Saturday evening begins the ninth day of the fifth month in the Jewish calendar, which is “Tisha B’Av, the Fast of the Ninth of Av, is a day of mourning to commemorate the many tragedies that have befallen the Jewish people, many of which have occurred on the ninth of Av,” according to Judaism 101.
“Tisha B’Av primarily commemorates the destruction of the first and second Temples, both of which were destroyed on the ninth of Av (the first by the Babylonians in 586 B.C.E.; the second by the Romans in 70 C.E.).
“Although this holiday is primarily meant to commemorate the destruction of the Temple, it is appropriate to consider on this day the many other tragedies of the Jewish people, many of which occurred on this day, most notably the expulsion of the Jews from Spain in 1492 and from England in 1290.” —Judaism 101
There is another tradgedy that concerns the ninth of Av. “The year is 1313 BCE. The Israelites are in the desert, recently having experienced the miraculous Exodus, and are now poised to enter the Promised Land. But first they dispatch a reconnaissance mission to assist in formulating a prudent battle strategy. The spies return on the eighth day of Avand report that the land is unconquerable. That night, the 9th of Av, the people cry. They insist that they’d rather go back to Egypt than be slaughtered by the Canaanites. G‑d is highly displeased by this public demonstration of distrust in His power, and consequently that generation of Israelites never enters the Holy Land. Only their children have that privilege, after wandering in the desert for another 38 years. — Chabad.org
Those things happened a long time ago.

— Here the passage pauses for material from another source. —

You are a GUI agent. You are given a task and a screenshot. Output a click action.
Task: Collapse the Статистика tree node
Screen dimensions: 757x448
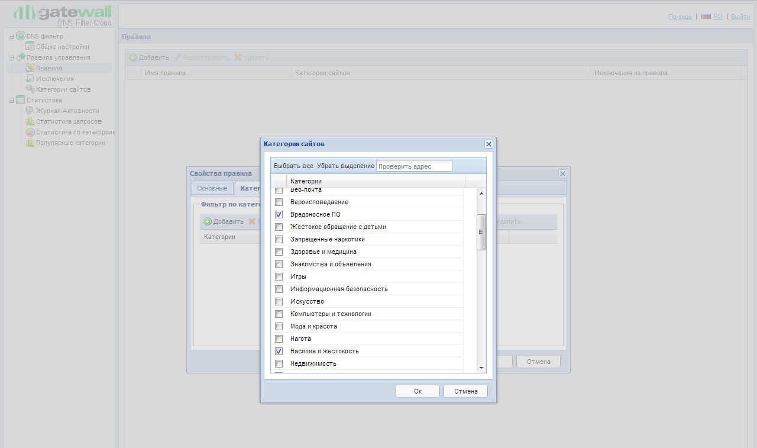tap(11, 101)

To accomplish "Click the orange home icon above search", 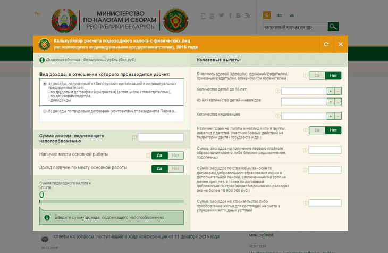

More recently,”World War II and the Holocaust, historians conclude, was actually the long drawn-out conclusion of World War I that began in 1914. And yes, amazingly enough, Germany declared war on Russia, effectively catapulting the First World War into motion, on the 9th of Av, Tisha b’Av.” — Chabad.org
So, how long must we remember things of the past? As long as it takes that they are not repeated.
Chabad.org put it this way: “What do you make of all this? Jews see this as another confirmation of the deeply held conviction that history isn’t haphazard; events—even terrible ones—are part of a Divine plan and have spiritual meaning. The message of time is that everything has a rational purpose, even though we don’t understand it.”